Broader exemptions for research and HIPAA business associates
The exemption for deidentified datasets is in a new Section 1798.146. In addition, there are exemptions, among others, for:
- Business associates governed by the privacy, security and breach rules of HIPAA and HITECH to the extent the business associate maintains, uses and discloses patient information in the same manner as Medical Information under the CMIA or PHI under HIPAA
- Information collected, used or disclosed in research, including but not limited to clinical trial information, conducted in accordance with applicable ethics, confidentiality privacy and security rules of HIPAA, the Common Rule, International Council for Harmonisation guidelines, or human subject protection requirements of the Food and Drug Administration.
The business associate exemption creates a new exemption for business associates that is parallel to the 2018 CCPA healthcare provider exemption in Section 1798.145(c)(1)(B). It covers not just PHI, but also the processing of a wide range of “patient information,” as long as it is protected in the same manner as medical information or PHI. As a result, acting as a HIPAA business associate in one context (eg, data hosting provider of a HIPAA-covered entity) may have far-reaching implications under the CCPA even in situations when the entity is not serving as a business associate (eg, data hosting for a direct to consumer medical mobile application), as long as the information is protected as PHI or medical information.
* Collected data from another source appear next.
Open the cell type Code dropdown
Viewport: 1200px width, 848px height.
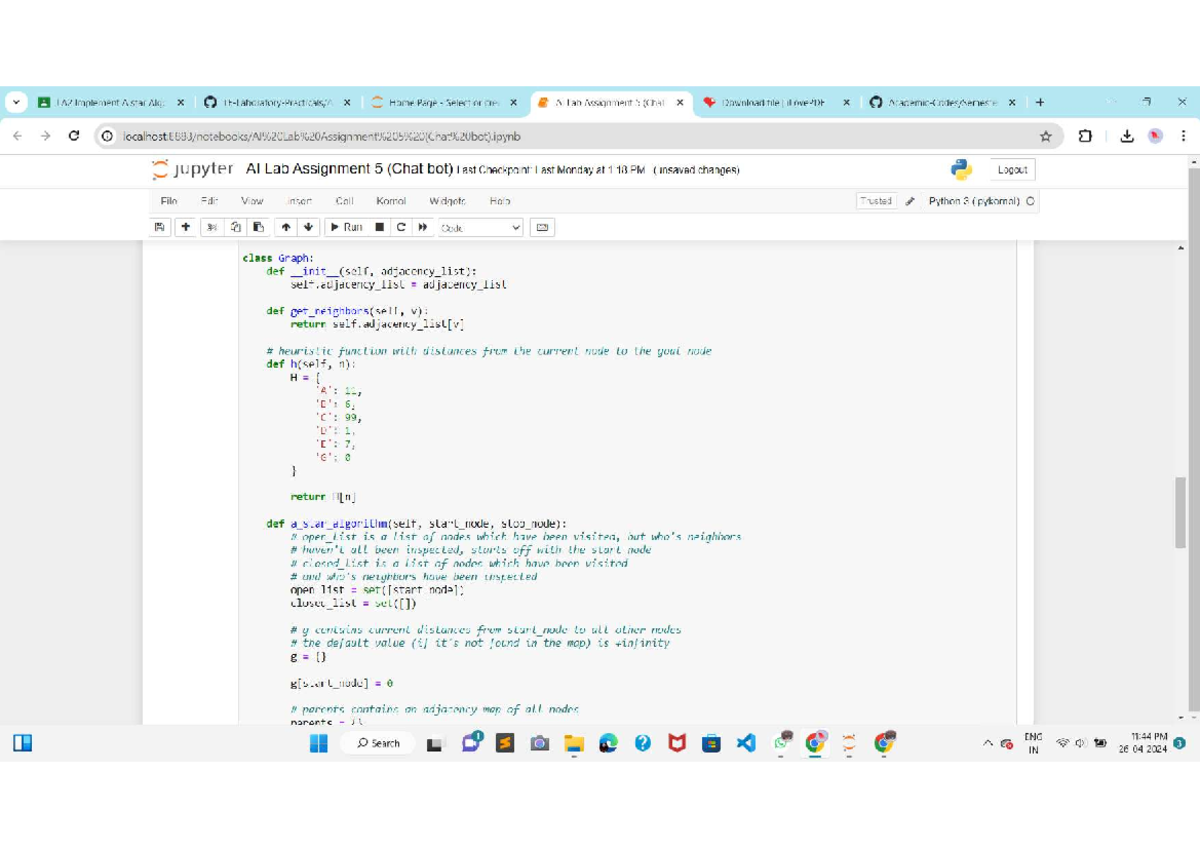click(480, 227)
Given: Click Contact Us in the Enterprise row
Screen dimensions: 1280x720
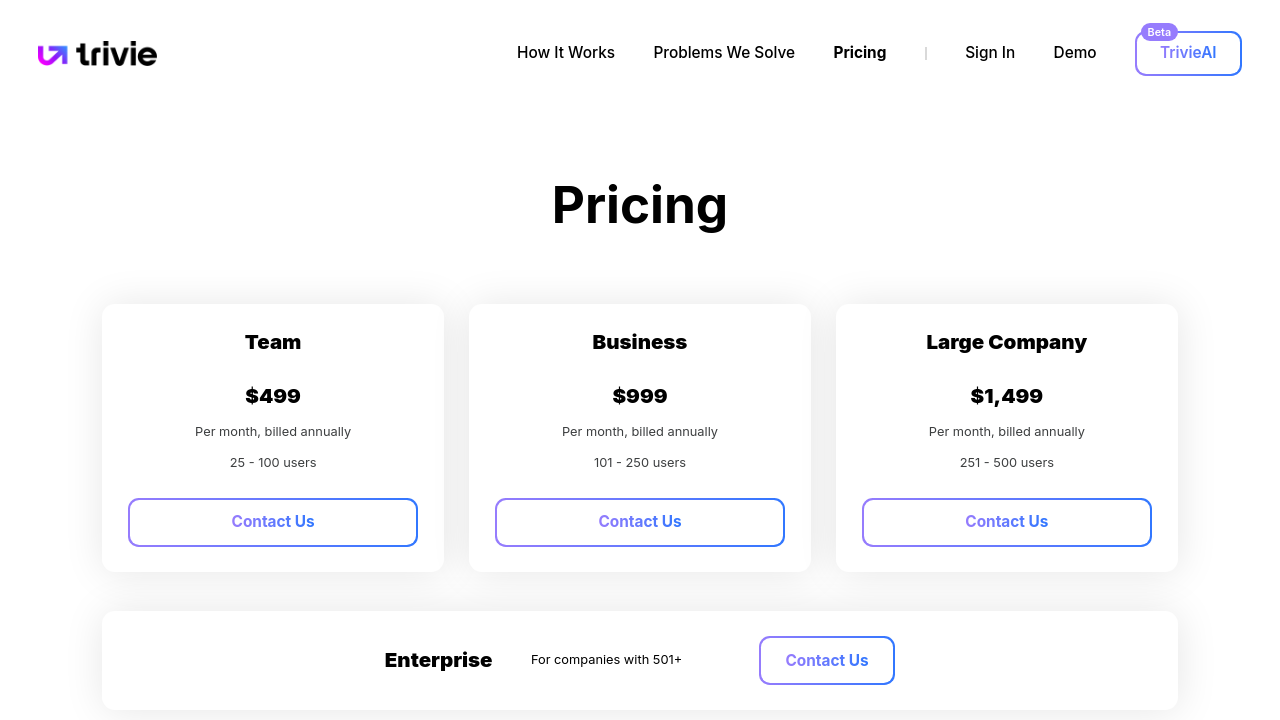Looking at the screenshot, I should coord(827,661).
The exemption for research extends beyond clinical trials subject to the Common Rule, ICH guidelines or FDA human subject requirements that are covered by the existing research exemption to reach a much broader universe of research, potentially aiding in the worldwide effort to find a vaccine to protect against coronavirus disease 2019 (COVID-19). For example, the exemption would exempt real-world evidence collection and analysis that involves a review of existing medical records –including electronic health records – only, and not clinical interventions, which are the subject of clinical trials, as long as it is subject to one of the four frameworks specified in the exemption. These frameworks include HIPAA, in addition to the three cited in the existing, more limited exemption.
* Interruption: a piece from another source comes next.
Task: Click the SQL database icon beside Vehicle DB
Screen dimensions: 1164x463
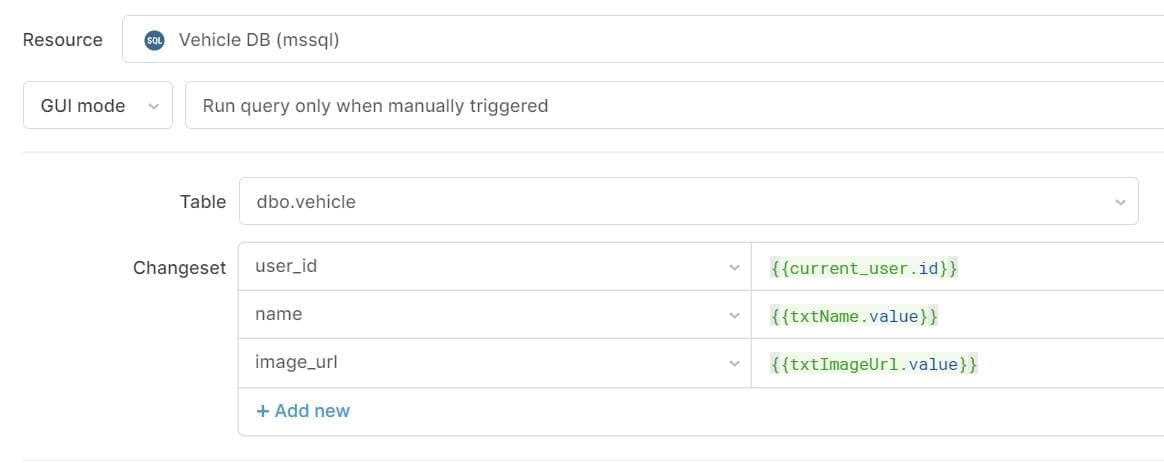Action: coord(154,40)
AB 713 in some respects simplifies healthcare sector compliance with the CCPA, particularly as to medical research, for business associates and for entities that use deidentified health data. At the same time, it imposes new notice requirements and contracting requirements for California entities that sell or license deidentified health information and bars reidentification of that data by recipients that raises additional operational and legal issues.
An earlier version of this article appeared in the IAPP Daily Digest on September 22, 2020.